It’s not like this utility-backed proposal is popular. Recent polling shows a super-majority of 80 percent of voters across parties support net metering and 85 percent of voters want to see California either maintain its current commitment or do more to encourage and expand rooftop solar across the state.

What’s at stake?

Energy affordability and tens of thousands of jobs and local small businesses all around the state.

Gutting net metering also raises the question of whether California politicians are actually committed to their promises to reduce air pollution and increase renewable energy — or if these too are just empty pledges intended to pander to voters.

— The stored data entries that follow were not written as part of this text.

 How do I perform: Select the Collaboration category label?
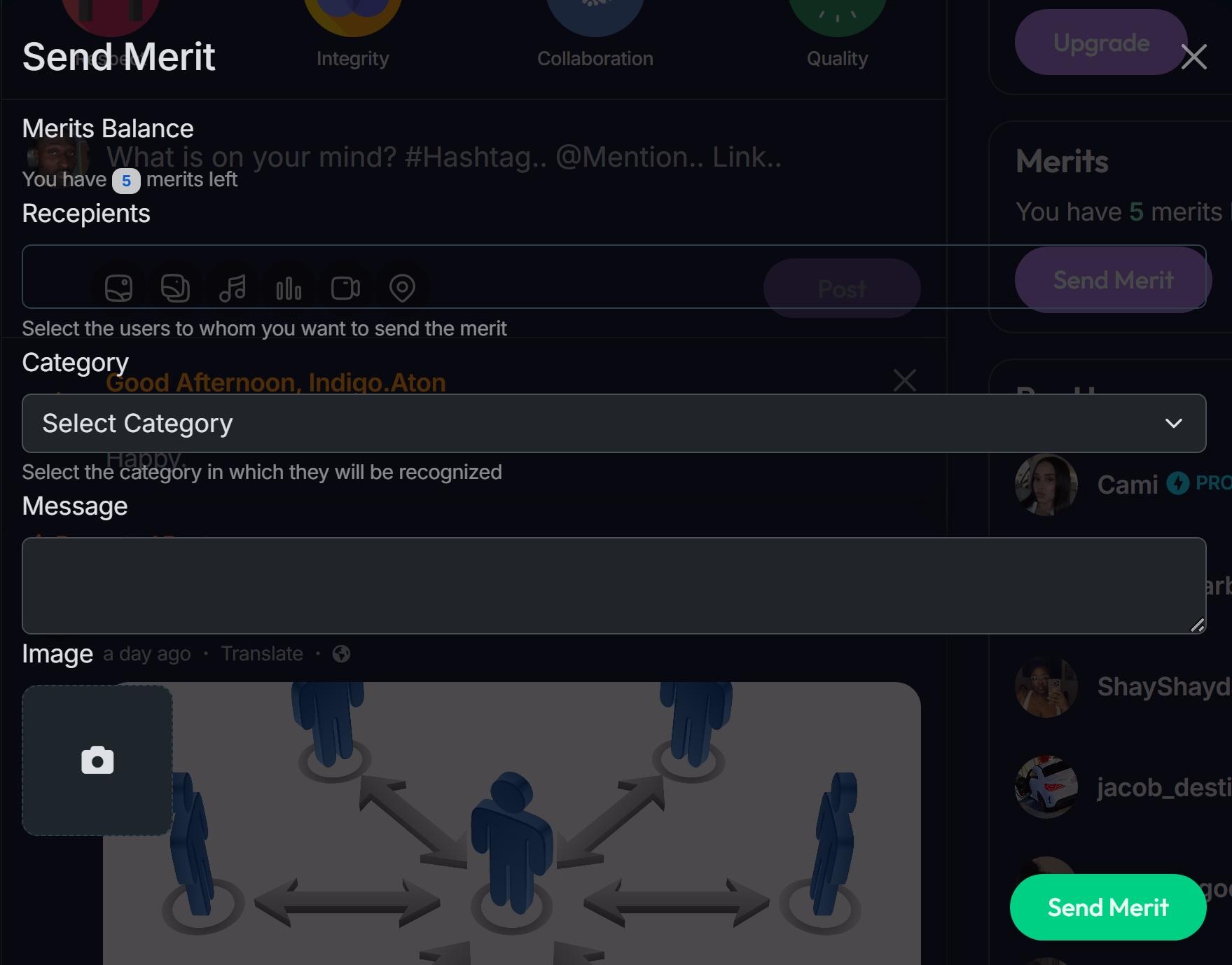pos(595,58)
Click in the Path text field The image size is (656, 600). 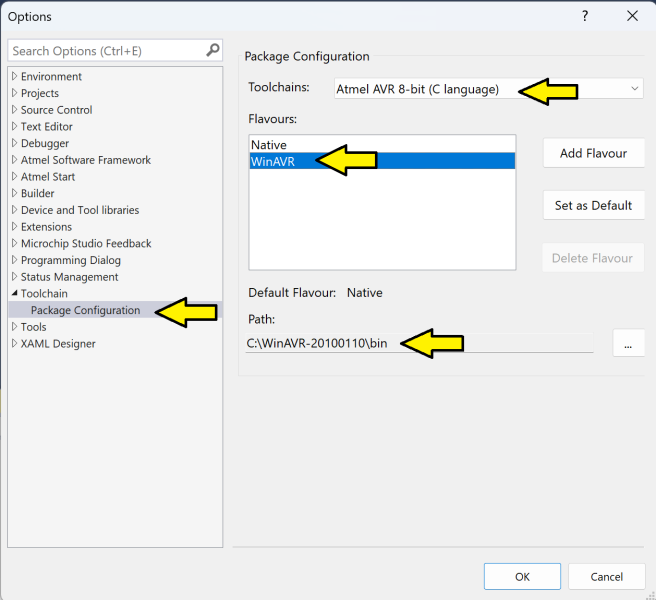pyautogui.click(x=418, y=343)
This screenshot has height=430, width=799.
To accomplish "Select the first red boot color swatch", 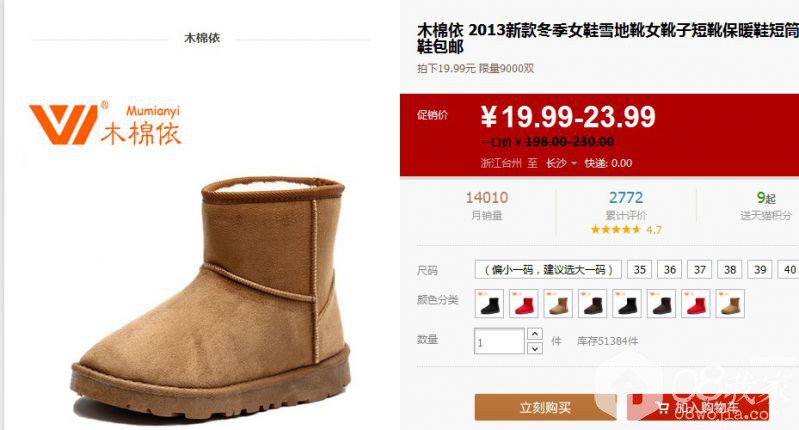I will click(523, 304).
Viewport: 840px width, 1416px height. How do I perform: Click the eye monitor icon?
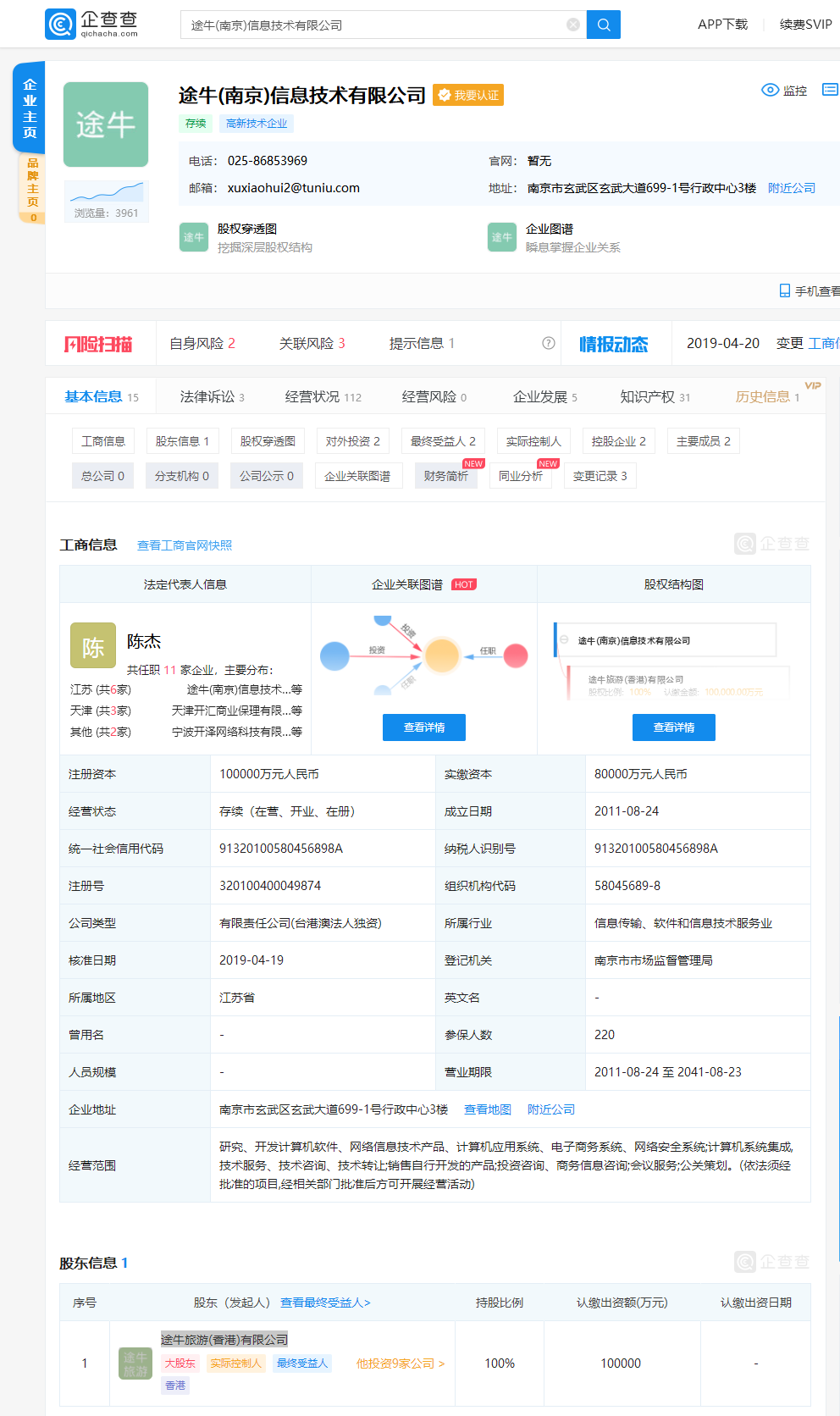tap(770, 90)
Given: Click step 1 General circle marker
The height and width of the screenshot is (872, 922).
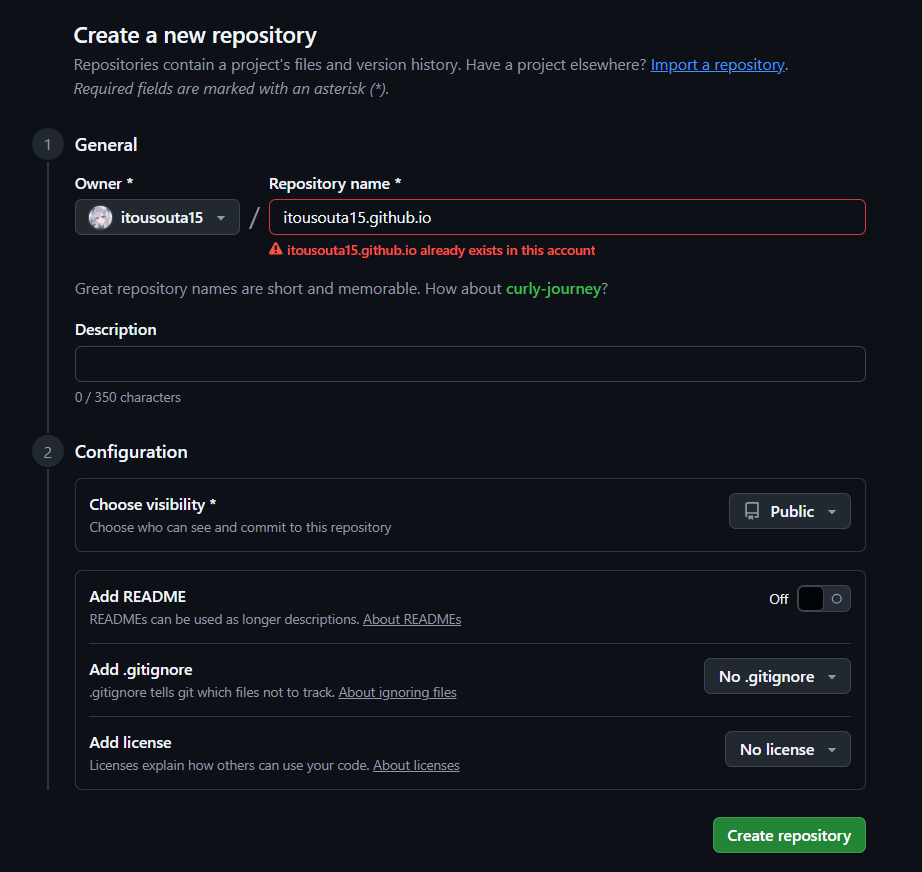Looking at the screenshot, I should click(x=47, y=145).
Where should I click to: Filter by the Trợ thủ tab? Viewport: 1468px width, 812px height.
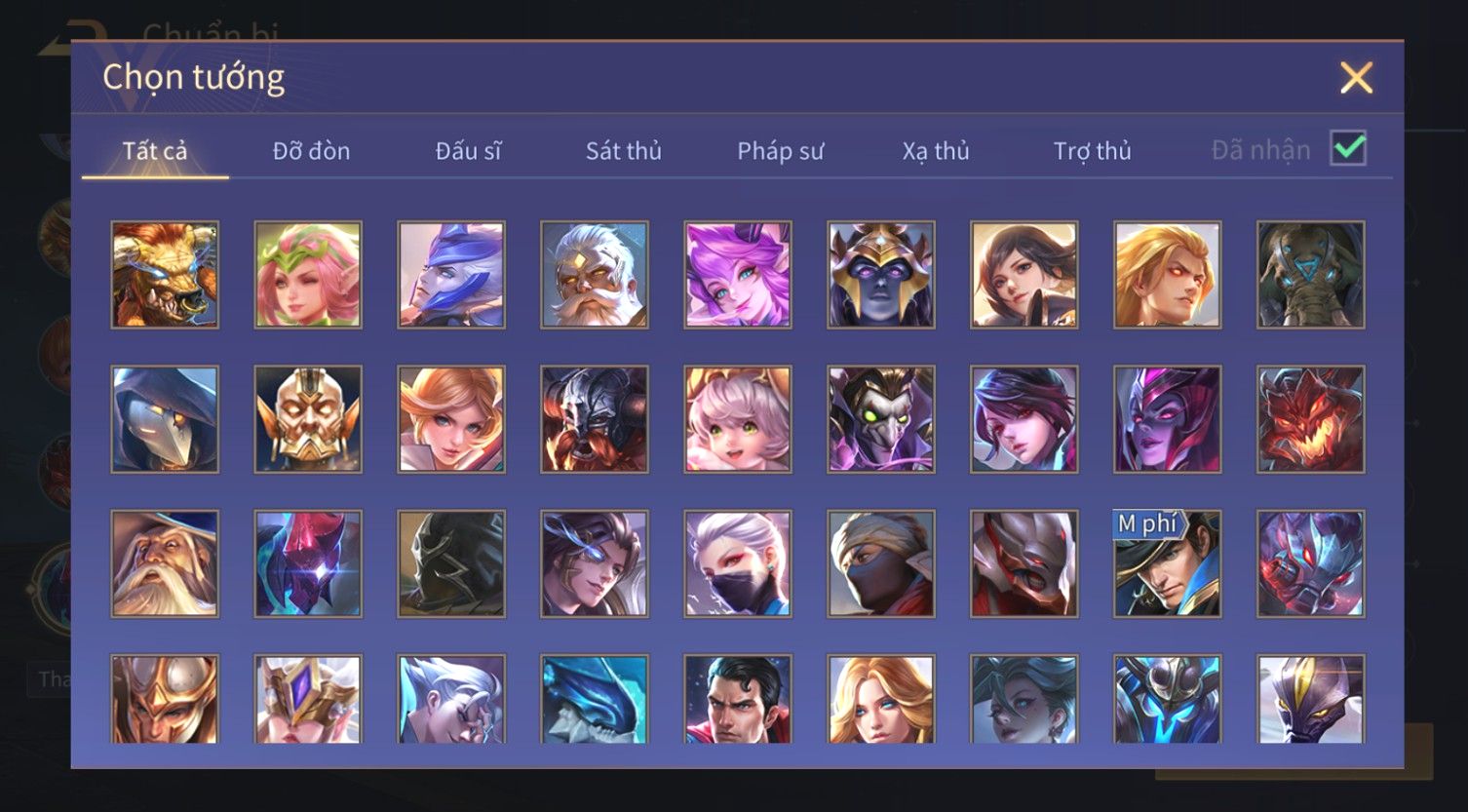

The math is clear — California simply cannot meet its clean energy goals without a deep commitment to growing rooftop solar.

Less rooftop solar, also means more utility-scale solar developments, which negatively impacts vulnerable open spaces and wildlife habitats.

They’re also more expensive than rooftop solar, but also more profitable for utilities. Are the politicians doing the math on their “green” promises, or simply the math for the utilities’ bottom line?

In a state grappling with wildfires and constant energy crises, we need to ensure our families, schools, and neighbors can access reliable, resilient, and affordable energy — not pay the price for outdated, unwieldy electric grids. ‘

Making rooftop solar more expensive for working people is incompatible with much of Governor Newsom’s agenda — lower energy bills, an end to blackouts, and a clean energy future.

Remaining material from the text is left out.